Differentiable Boundary Trees

Reproducing results in “Differentiable Boundary Trees” (DBT) paper.

Tested with Python 2.7.14, TF 1.4.1 . To run, execute notebook src/supervised_bset.ipynb. See saved results at results/supervised_bset.ipynb.

If you choose to clone this repo make sure to run following command so that only the code related changes are commited for src/*.ipynb files. This will ensure non-code related elements like plots and images in cell outputs are ignored. git config --local include.path ../gittools/.gitconfig.

Background

Original paper
- Learning Deep Nearest Neighbor Representations Using Differentiable Boundary Trees
- https://arxiv.org/pdf/1702.08833.pdf
Implementation is done on Python-TensorFlow using both Gradient Descent and Adam optimizers.
Test simulations were done on 3 datasets.
- Half-moons dataset with 1000 training and 50 test data points.
- Selected 2 classes in MNIST with 10924 training and 2041 test data points.
- All 10 classes in MNIST with 60,000 training and 10,000 test data points.
All 3 datasets were tested on two classifiers.
- Baseline neural net classifier
- Differentiable Boundary Tree classifier
Half-moons dataset was tested on both classifiers with dropout ON and OFF.
Results of all simulations are included in the attached notebook.html document. Each simulation contains a piece of code describing model parameters such as learning rate, layers of neural net etc. Unless otherwise mentioned in the header, all simulations use Adam optimizer with dropout OFF.

Some interesting results

DBT with half moons: Learned 2-dim representation.
DBT with MNIST: t-SNE visualization of learned 20-dim representation of 6,000 training points.
NN with MNIST: t-SNE visualization of learned 20-dim representation of 6,000 training points.
DBT with MNIST: t-SNE visualization of learned 20-dim representation of 20,000 training points.
DBT with MNIST: Learned 2-dim representation of 60,000 datapoints.

Implementation details

Neural nets used for both classifiers are fully connected nets with ReLU activation function.
When implementing Differentiable Boundary Tree classifier, a simple Boundary Set (BS) was used instead of Boundary Tree (BT) structure proposed in the DBT paper. BS simply corresponds to the set of points in a BT without the tree structure. When training the BS, a training point is added with label to the set if the label of the closest point in the set is different. Only drawback is this involves in computing the distance from training point to all points in the set which grows linearly in number of points in the BS whereas in BT it grows in log(N). But the impact is minimal since the number of points used to train the BS in above simulations are below 1000. BS was chosen above BT due to simplicity of its implementation in TensorFlow for batch operations. Another advantage is BT is a suboptimal method for querying the closest point therefore BS should always produce same or better results.
When calculating the Softmax transition probability (equation-1 in DBT) ‘squared’ Euclidean distance was used instead of Euclidean distance. This is to mitigate an issue in the implementation that produces NaN results.
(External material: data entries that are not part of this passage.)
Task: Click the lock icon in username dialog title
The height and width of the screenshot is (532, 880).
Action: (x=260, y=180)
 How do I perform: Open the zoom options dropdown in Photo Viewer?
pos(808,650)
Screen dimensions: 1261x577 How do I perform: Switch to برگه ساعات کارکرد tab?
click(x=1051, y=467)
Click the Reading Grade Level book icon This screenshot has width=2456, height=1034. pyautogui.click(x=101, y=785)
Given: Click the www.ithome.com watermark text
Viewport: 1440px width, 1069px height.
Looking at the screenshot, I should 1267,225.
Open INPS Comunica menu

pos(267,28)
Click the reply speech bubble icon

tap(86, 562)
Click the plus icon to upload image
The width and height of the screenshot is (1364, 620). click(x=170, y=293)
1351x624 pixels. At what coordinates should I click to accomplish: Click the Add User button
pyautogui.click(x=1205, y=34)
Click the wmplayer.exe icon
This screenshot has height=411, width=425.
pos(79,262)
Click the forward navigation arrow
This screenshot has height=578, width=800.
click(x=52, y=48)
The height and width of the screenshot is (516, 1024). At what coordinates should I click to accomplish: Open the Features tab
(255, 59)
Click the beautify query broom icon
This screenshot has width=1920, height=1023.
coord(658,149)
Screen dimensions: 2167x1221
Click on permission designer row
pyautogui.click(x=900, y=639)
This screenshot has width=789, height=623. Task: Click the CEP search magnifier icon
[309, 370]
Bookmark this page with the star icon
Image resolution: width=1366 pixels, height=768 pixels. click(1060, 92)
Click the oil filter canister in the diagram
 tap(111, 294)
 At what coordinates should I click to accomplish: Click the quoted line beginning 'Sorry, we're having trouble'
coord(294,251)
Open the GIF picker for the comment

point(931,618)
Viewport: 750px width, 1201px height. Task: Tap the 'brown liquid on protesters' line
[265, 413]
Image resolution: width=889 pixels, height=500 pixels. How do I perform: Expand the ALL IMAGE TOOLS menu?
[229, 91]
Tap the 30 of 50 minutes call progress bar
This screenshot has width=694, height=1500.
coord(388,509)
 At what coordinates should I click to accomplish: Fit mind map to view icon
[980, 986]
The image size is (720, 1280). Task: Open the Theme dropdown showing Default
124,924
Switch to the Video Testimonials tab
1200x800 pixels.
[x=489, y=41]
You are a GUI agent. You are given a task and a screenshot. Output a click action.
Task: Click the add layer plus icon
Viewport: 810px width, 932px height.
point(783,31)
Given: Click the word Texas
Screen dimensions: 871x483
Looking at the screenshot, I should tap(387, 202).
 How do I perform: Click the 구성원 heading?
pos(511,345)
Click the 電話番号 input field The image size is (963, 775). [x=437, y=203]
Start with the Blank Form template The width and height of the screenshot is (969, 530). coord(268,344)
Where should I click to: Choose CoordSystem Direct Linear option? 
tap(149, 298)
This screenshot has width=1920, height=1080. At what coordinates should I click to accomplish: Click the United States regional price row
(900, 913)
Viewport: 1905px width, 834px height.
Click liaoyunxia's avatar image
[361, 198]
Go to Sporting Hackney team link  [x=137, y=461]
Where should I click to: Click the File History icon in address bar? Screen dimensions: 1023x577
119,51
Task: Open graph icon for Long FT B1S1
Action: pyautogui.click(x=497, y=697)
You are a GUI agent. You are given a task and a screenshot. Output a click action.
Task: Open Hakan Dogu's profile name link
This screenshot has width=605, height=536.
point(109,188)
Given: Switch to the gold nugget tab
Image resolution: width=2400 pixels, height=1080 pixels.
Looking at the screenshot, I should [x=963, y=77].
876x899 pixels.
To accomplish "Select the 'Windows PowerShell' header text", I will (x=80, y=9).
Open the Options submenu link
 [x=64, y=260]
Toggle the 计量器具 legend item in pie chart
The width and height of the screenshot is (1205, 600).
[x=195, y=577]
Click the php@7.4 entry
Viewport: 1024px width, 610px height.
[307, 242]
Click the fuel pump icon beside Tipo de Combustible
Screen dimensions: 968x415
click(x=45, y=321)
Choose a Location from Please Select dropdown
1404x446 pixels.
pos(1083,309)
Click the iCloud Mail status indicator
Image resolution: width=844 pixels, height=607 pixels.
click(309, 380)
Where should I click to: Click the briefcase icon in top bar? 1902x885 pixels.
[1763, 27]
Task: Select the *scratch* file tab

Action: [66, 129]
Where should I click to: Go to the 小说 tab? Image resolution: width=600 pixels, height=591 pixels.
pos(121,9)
Specifically, to calculate Euclidean distance, a square root operation must be applied as per the (equation-2 in DBT). Gradient of square root of x involves division by square root of x, which in this case is difference vector of two converging data points. Due to finite precision, few iterations into the training, the gradient with above division produces NaN values. Workarounds other than using ‘squared’ Euclidean distance include increasing precision to floating values of 64 bits (this also should fail at some point as x goes to zero) and adding a small constant to x before taking square root.
Following is helpful in interpreting the code used for each simulation in the notebook.
- n_samples: number of training samples, n_test: number of test samples, n_epochs: number of epochs
- regularizer: regularizer for neural net weights, learning_rate: learning rate of optimizer
- set_size: number of points used to train Boundary Set, batch_size: mini batch size for training
- dropout: keep probability of neurons, sigma: bandwidth parameter for softmax calculation
- dim_data: dimension of input data
- dim_layers: dimensions of hidden layers of neural net
- dim_inter: dimension of input for Boundary Set
- dim_pred: number of classes in training/test dataset

Observations and issues

The Boundary Tree algorithm appears difficult to implement in TensorFlow.
- Calculating class prediction using Boundary Tree requires traversing the tree and the traversal depth is not known in advance. It is difficult to implement this type of dynamic computing structure with TensorFlow without recreating the computation graph for each training sample. All results presented here are produced with Boundary Set instead of Boundary Tree.
The two optimizers (Gradient Descent and Adam) produce different end results given enough iterations.
- Both optimizers were used to train the neural network classifier with other parameters kept same.
- Tests were done with smaller step sizes and large number of iterations till convergence is observed. With Adam having faster convergence properties, it is possible for two methods to converge to two different local minima (given loss of a neural net is highly non-convex).
Training with dropout lead to undesirable results.
- Two simulations were run with Half-moons dataset on neural net classifier with Adam optimizer. The final test error with dropout is slightly higher than that of without dropout. Also, the separation in transformed domain is not clear in the former case.
As mentioned in the DBT paper, the test errors achieved for MNIST are 1.85% on Differentiable Boundary Tree classifier and 2.4% on neural net classifier. The results obtained in here are exact opposite, specifically 2.48% on Differentiable Boundary Tree classifier and 1.84% on neural net classifier. The Differentiable Boundary Tree classifier in this simulation consists a 2-hidden layer neural net with [784, 400, 400, 20] neurons and has the same structure what authors in DBT have used. For the neural net classifier, a 3-hidden layer neural net with [784, 400, 400, 20, 10] neurons was used in this simulation, whereas in DBT they have not mentioned its exact architecture.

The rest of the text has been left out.